▸ **Your instructions**: Reproduce all entries below verbatim. Skip the pictures.

----- Input data -----

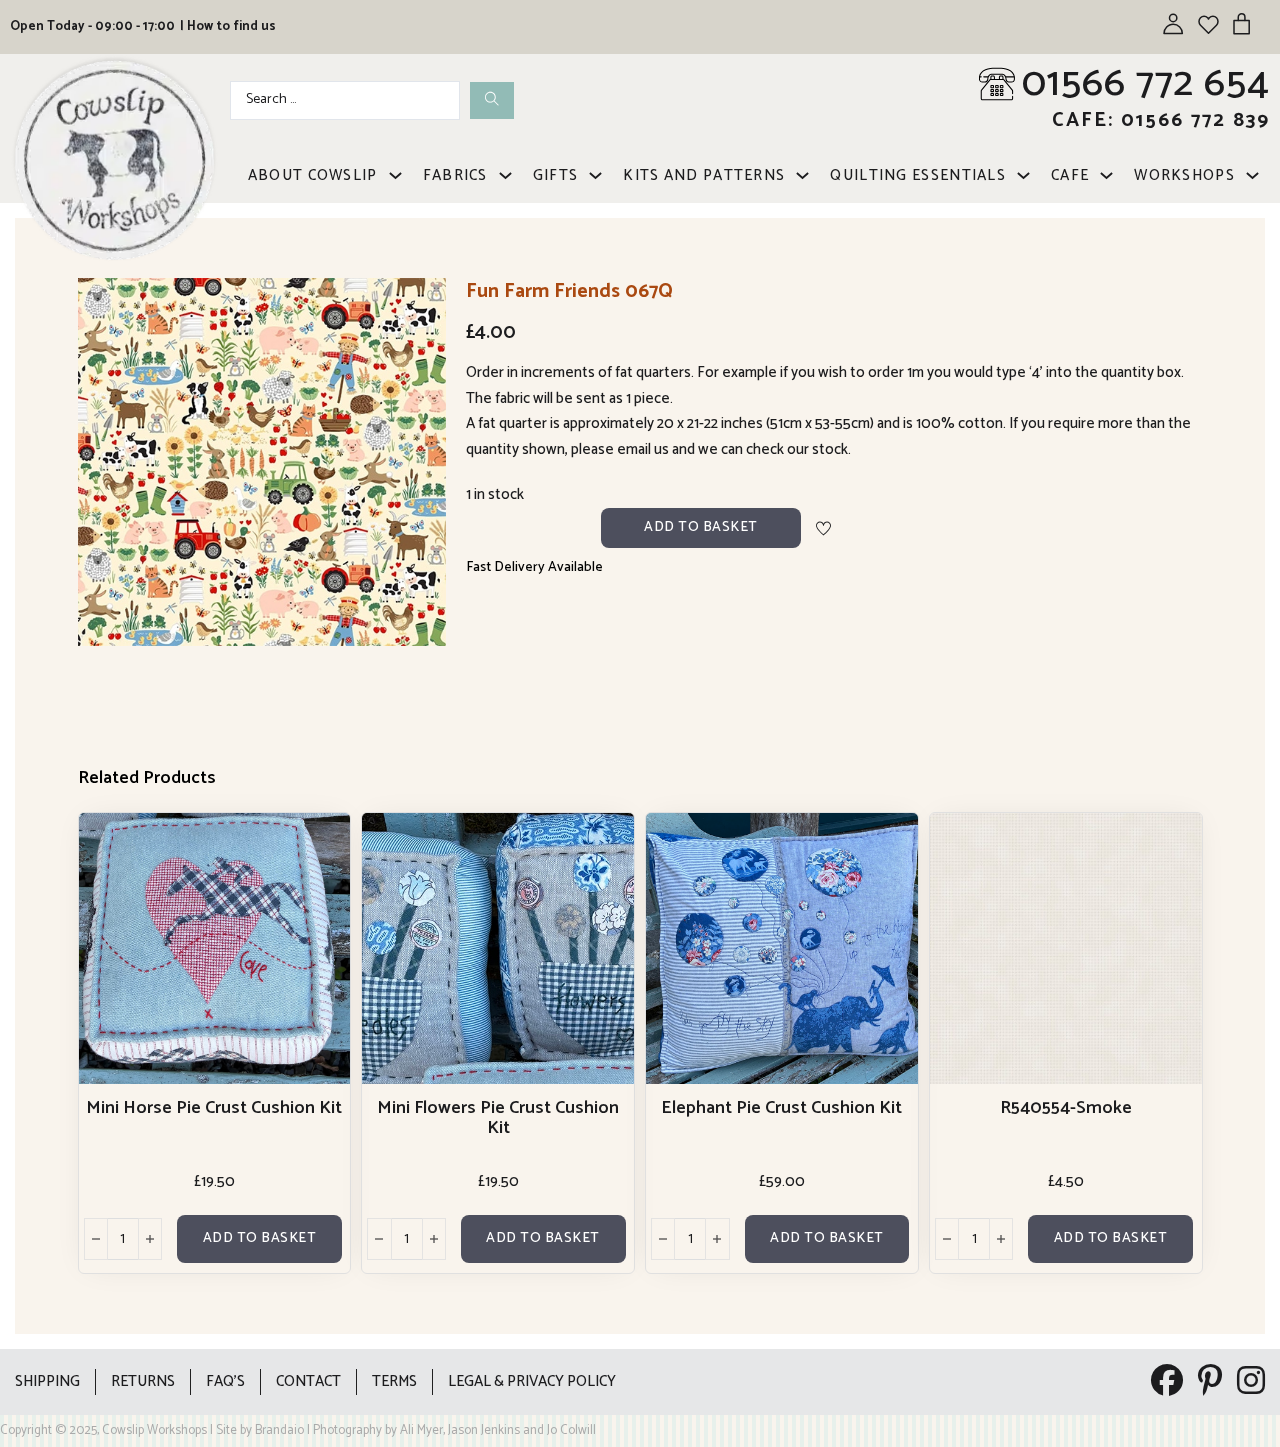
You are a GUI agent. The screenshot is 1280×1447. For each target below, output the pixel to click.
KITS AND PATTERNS (704, 175)
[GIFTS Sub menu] (595, 175)
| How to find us (228, 26)
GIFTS (556, 175)
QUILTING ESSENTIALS (918, 175)
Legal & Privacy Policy (532, 1381)
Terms (394, 1381)
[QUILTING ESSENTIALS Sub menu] (1023, 175)
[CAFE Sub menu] (1106, 175)
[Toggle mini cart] (1241, 23)
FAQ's (225, 1381)
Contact (308, 1381)
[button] (419, 305)
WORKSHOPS (1184, 175)
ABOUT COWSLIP (313, 175)
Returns (143, 1381)
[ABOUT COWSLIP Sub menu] (395, 175)
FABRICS (455, 175)
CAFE (1070, 175)
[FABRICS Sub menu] (505, 175)
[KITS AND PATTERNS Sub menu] (802, 175)
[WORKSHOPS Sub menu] (1252, 175)
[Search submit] (492, 100)
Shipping (47, 1381)
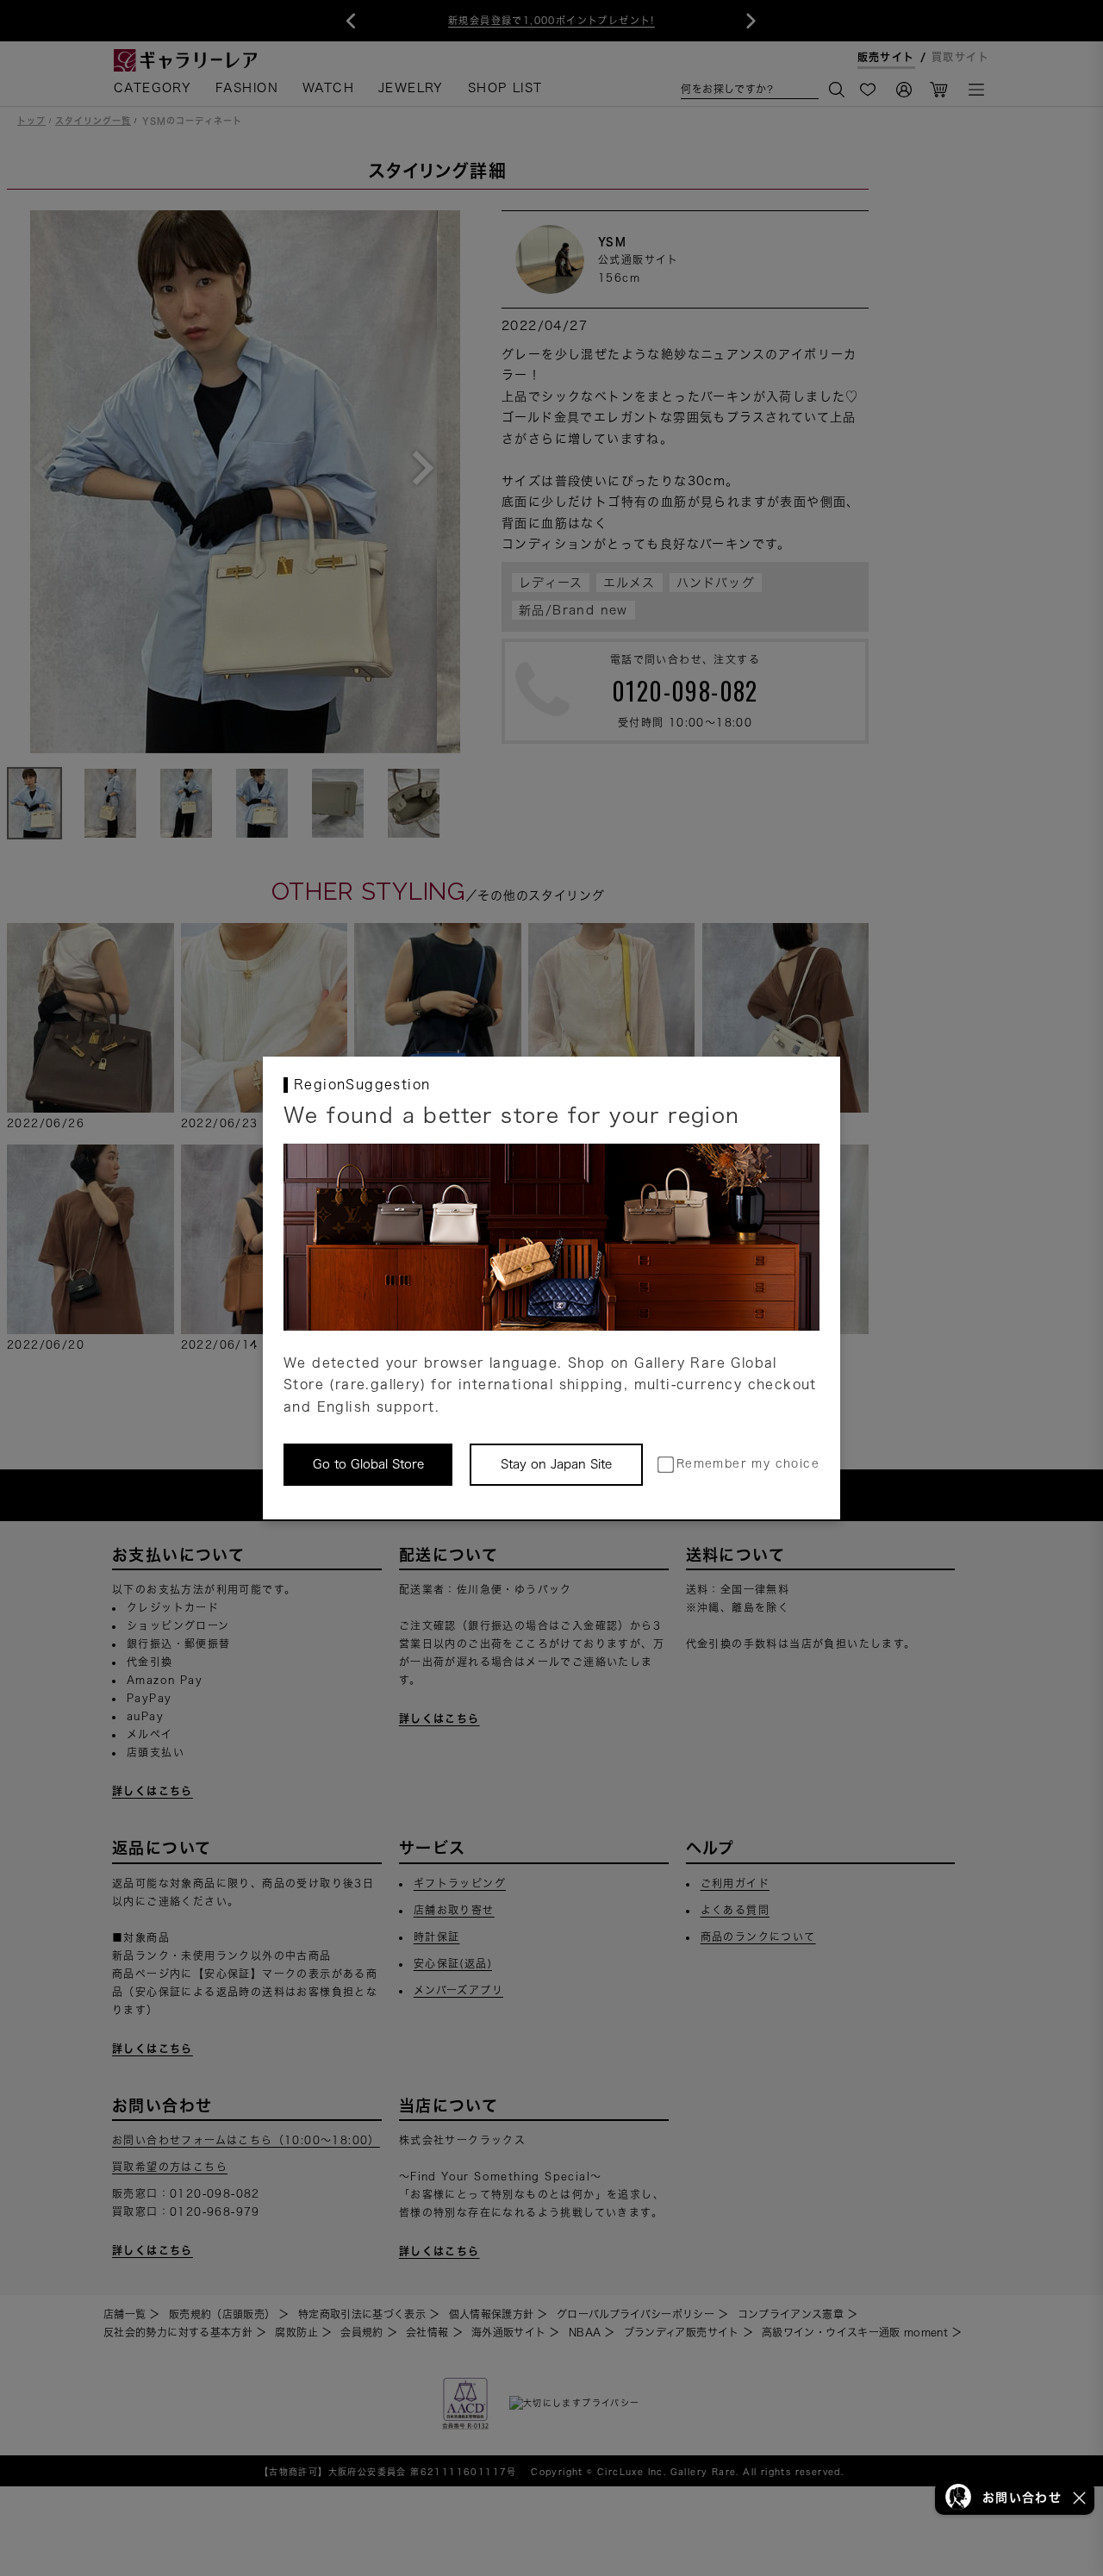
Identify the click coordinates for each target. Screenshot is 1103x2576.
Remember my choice (747, 1463)
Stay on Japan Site (556, 1464)
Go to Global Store (368, 1464)
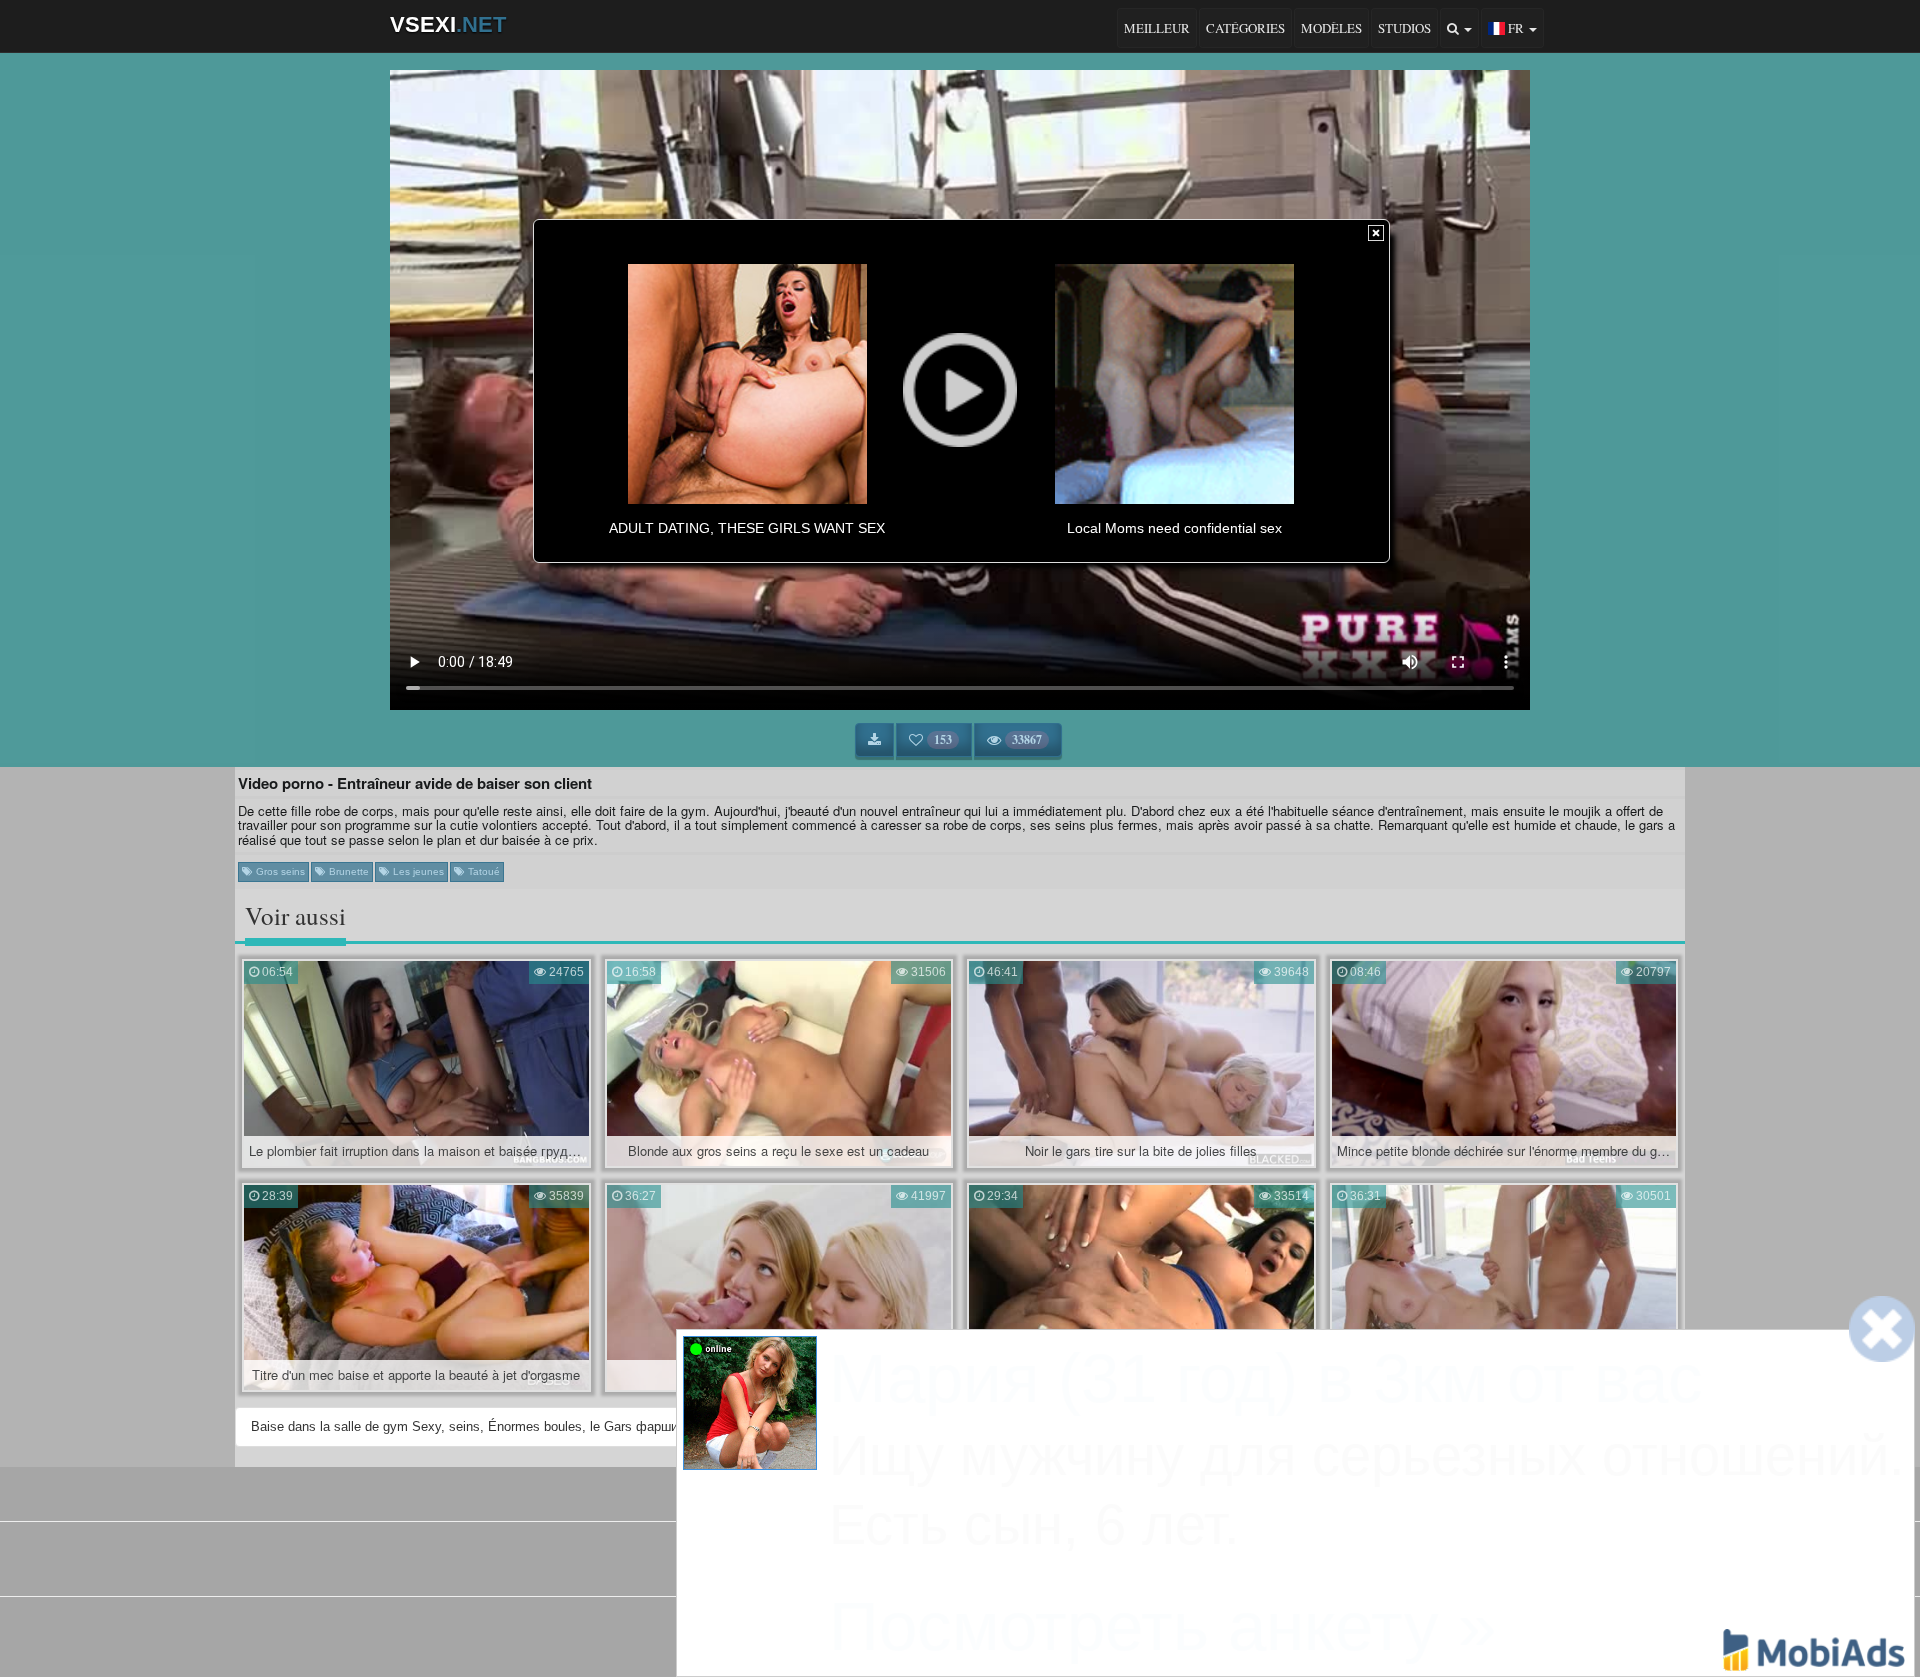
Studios (1404, 28)
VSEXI (448, 24)
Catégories (1245, 28)
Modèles (1331, 28)
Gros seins (279, 871)
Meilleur (1157, 28)
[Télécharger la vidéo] (874, 740)
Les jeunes (417, 871)
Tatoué (482, 871)
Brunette (347, 871)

-----

▸ **Response**:
You are a GUI agent. The screenshot is 1280×1447. For each target below, output the pixel to click.
KITS AND PATTERNS (704, 175)
[GIFTS Sub menu] (595, 175)
| How to find us (228, 26)
GIFTS (556, 175)
QUILTING ESSENTIALS (918, 175)
Legal & Privacy Policy (532, 1381)
Terms (394, 1381)
[QUILTING ESSENTIALS Sub menu] (1023, 175)
[CAFE Sub menu] (1106, 175)
[Toggle mini cart] (1241, 23)
FAQ's (225, 1381)
Contact (308, 1381)
[button] (419, 305)
WORKSHOPS (1184, 175)
ABOUT COWSLIP (313, 175)
Returns (143, 1381)
[ABOUT COWSLIP Sub menu] (395, 175)
FABRICS (455, 175)
CAFE (1070, 175)
[FABRICS Sub menu] (505, 175)
[KITS AND PATTERNS Sub menu] (802, 175)
[WORKSHOPS Sub menu] (1252, 175)
[Search submit] (492, 100)
Shipping (47, 1381)
Identify the click coordinates for each target. Screenshot is 1103x2576.
Remember my choice (747, 1463)
Stay on Japan Site (556, 1464)
Go to Global Store (368, 1464)
Studios (1404, 28)
VSEXI (448, 24)
Catégories (1245, 28)
Modèles (1331, 28)
Gros seins (279, 871)
Meilleur (1157, 28)
[Télécharger la vidéo] (874, 740)
Les jeunes (417, 871)
Tatoué (482, 871)
Brunette (347, 871)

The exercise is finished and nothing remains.